Item #2773d Advice to a Son. Or Directions For your better Conduct, Through the various and most important Encounters of this Life. ... The Sixt Edition. Francis OSBORNE.
Advice to a Son. Or Directions For your better Conduct, Through the various and most important Encounters of this Life. ... The Sixt Edition.
Advice to a Son. Or Directions For your better Conduct, Through the various and most important Encounters of this Life. ... The Sixt Edition.
Amorality rewarded

Advice to a Son. Or Directions For your better Conduct, Through the various and most important Encounters of this Life. ... The Sixt Edition. Oxford [i.e., London]: H[enry]. H[all]. for Tho. Robinson, 1658.

[Bound with:] Advice to a Son. The Second Part. London: printed for Tho. Robinson in Oxford, 1658.

2 vols. in one, 12mo (139 x 83 mm). [8], 188, [8] pp., including final ad leaf. Part 2: [12], 189, [3] pp. Woodcut initials, type ornaments.

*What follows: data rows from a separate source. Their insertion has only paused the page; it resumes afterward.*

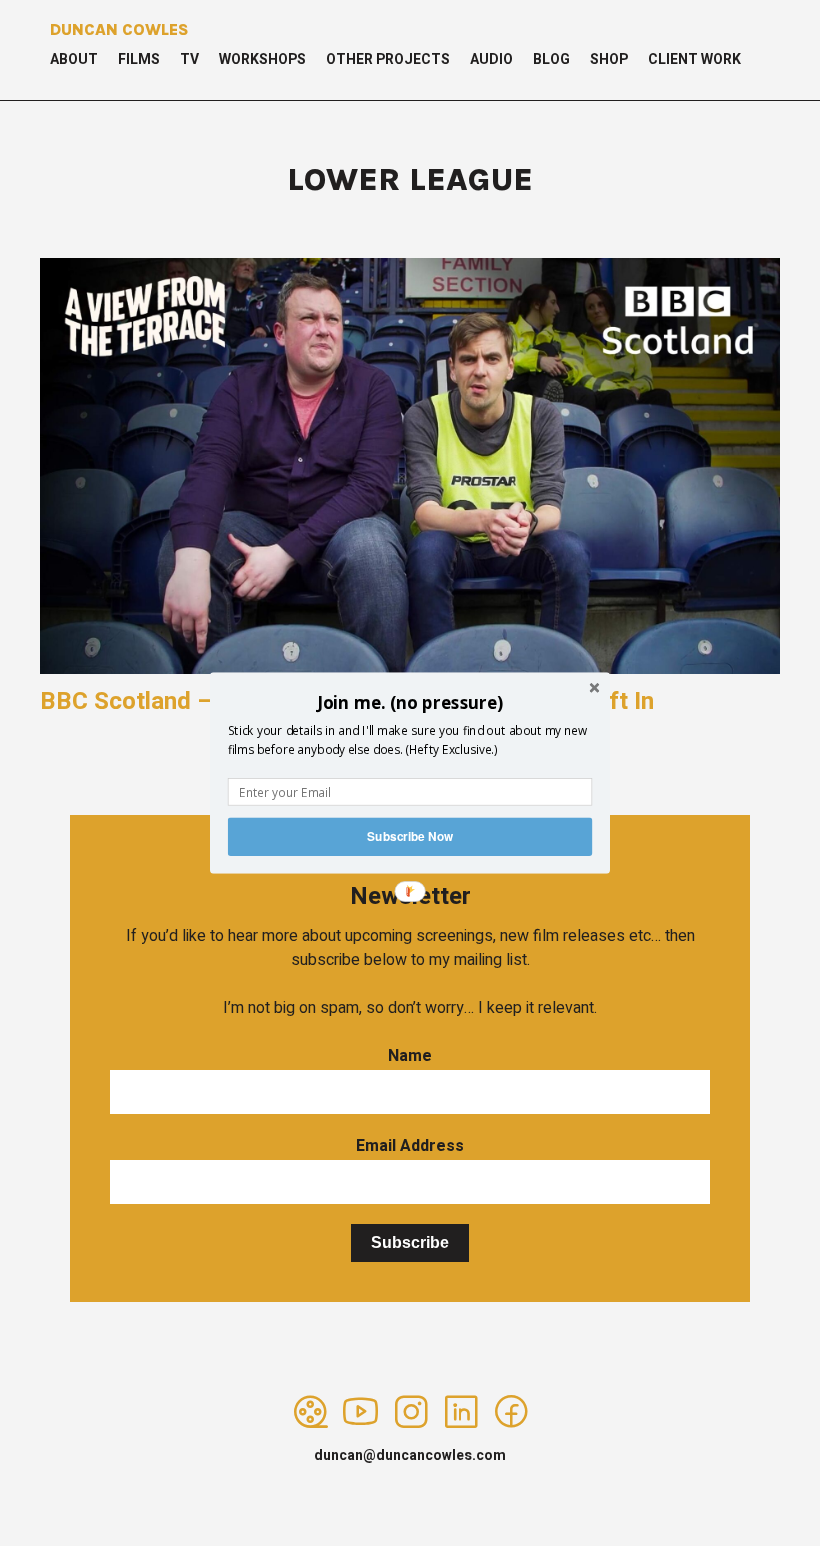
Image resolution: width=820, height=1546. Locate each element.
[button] (410, 702)
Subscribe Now (410, 836)
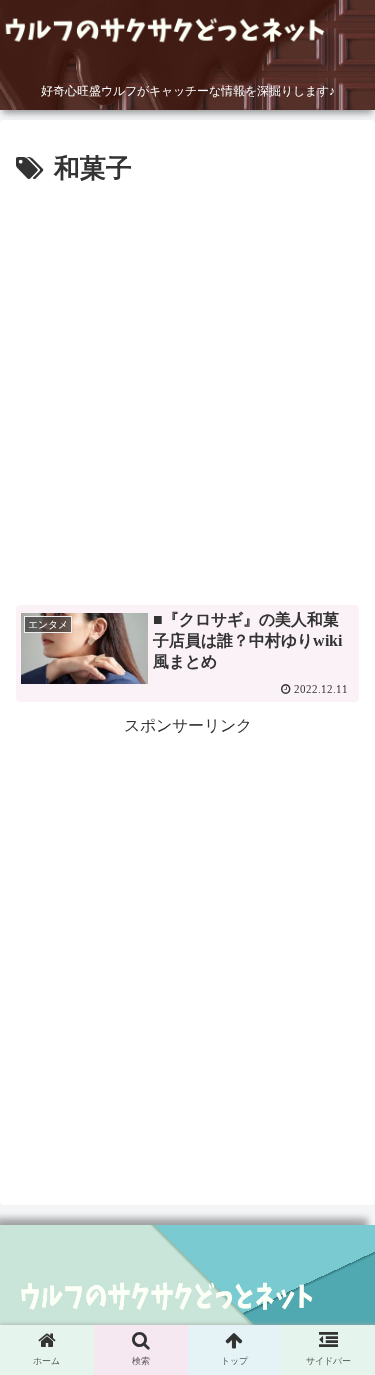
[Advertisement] (187, 388)
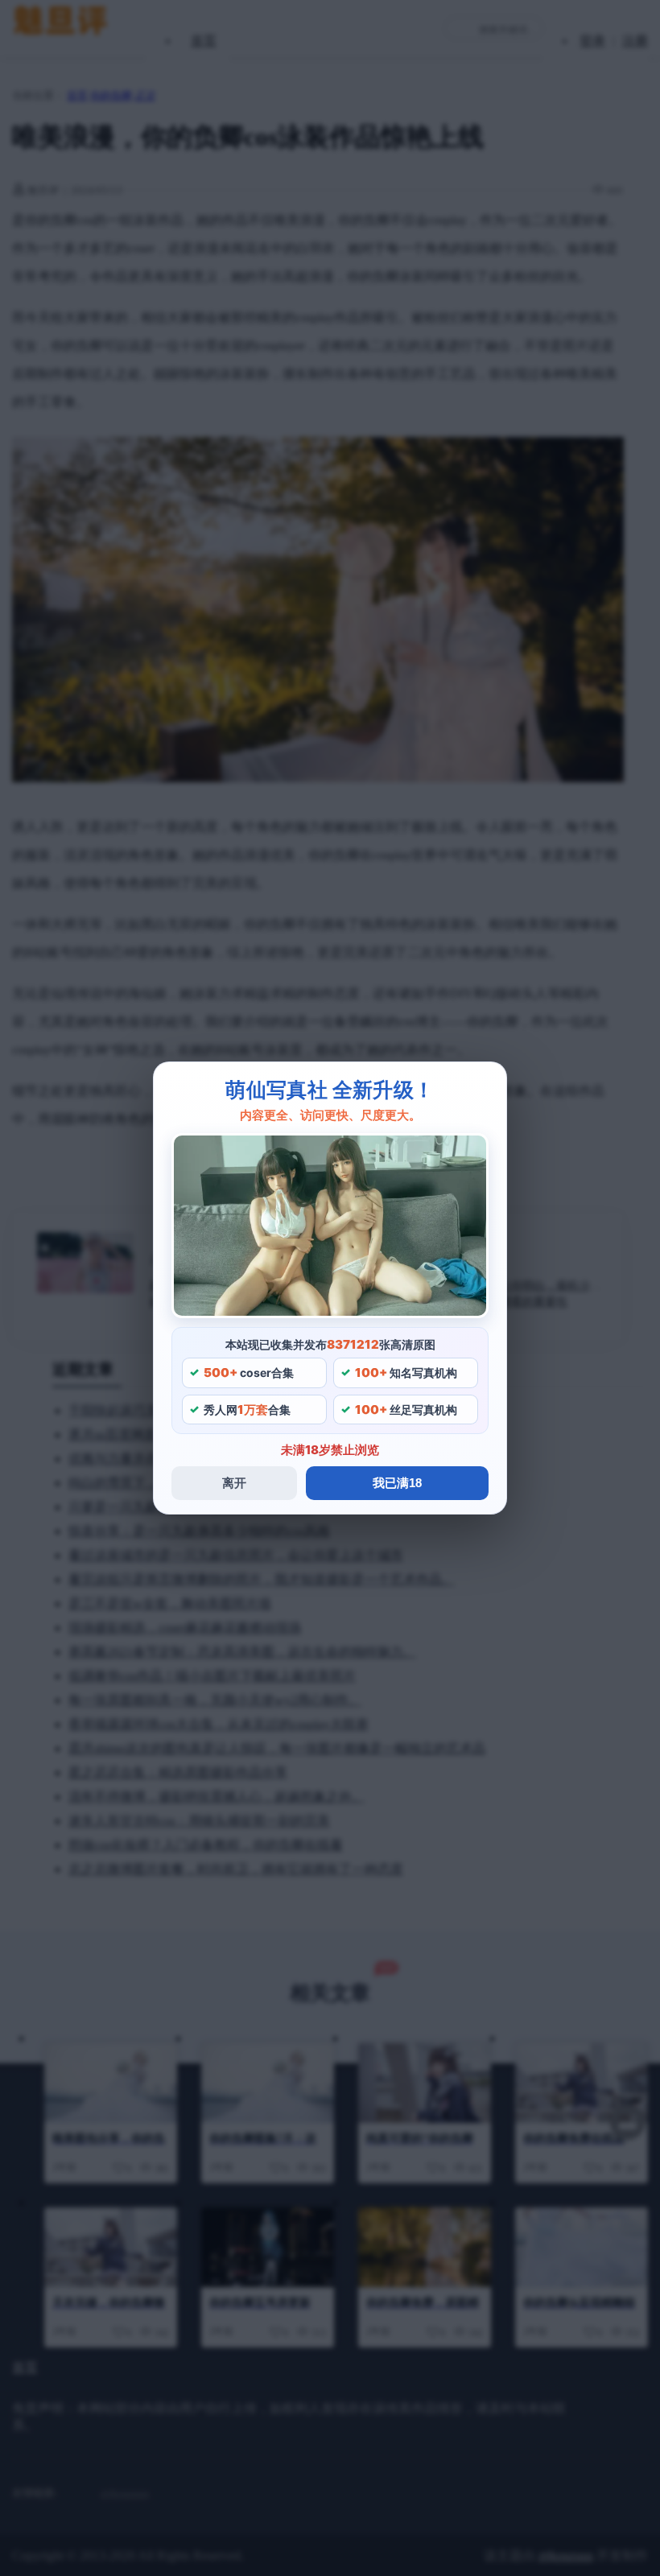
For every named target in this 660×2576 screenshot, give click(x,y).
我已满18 (397, 1483)
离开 (234, 1483)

Tear in leaf I1 in part 1 with loss to a few words. Contemporary blind-panelled calf (worn, some chips). Provenance: effaced signature on title dated April 1828, notes on front flyleaf in same hand; Robert S. Pirie, bookplate. 

A complete copy, with both parts, of one of the most cynical and entertaining of conduct books. Written by Osborne for his son John, and published anonymously in 1655, the work became an immediate bestseller while arousing energetic controversy. This copy contains a London copy (or counterfeit) of the considerably enlarged sixth edition of the first part, and one of three editions of undetermined priority (all 1658) of the Second Part, published to follow up on the success of the original book.

This was Osborne’s principal work. Eminently quotable, his worldly and quite jaded counsels are grouped by subject in chapters titled Studies, Love and Marriage (highly misogynistic), Travel, Government, and Religion. “The book's pragmatism and cynicism may have furthered its rapid acceptance. Its frank and practical aim was to guide the reader to material success in a treacherous, self-seeking world. Popular with Oxford scholars, it enjoyed a wide readership outside the university as well. ... The tone of worldliness in the Advice contributed to Osborne's reputation for atheism. In 1658, after complaints from local ministers that the Advice ‘did instil principles of Atheism into young Gentlemen’, a formal complaint was brought to the vice-chancellor and a proposal put forward to have Osborne's books publicly burned (Wood, History and Antiquities, 2.684). ‘But it taking no effect’, Wood records, ‘July the 27., the vice-chancellor [Dr John Conant] caused all the booksellers to appeare before him, and commanded them not to sell any of Mr. [Francis] Osborne's booke’: as might be expected, ‘The book afterwards sold the more’ (Life and Times of Anthony Wood, 1.257)” (M.Henson, Oxford DNB). ESTC R234715 & R234716.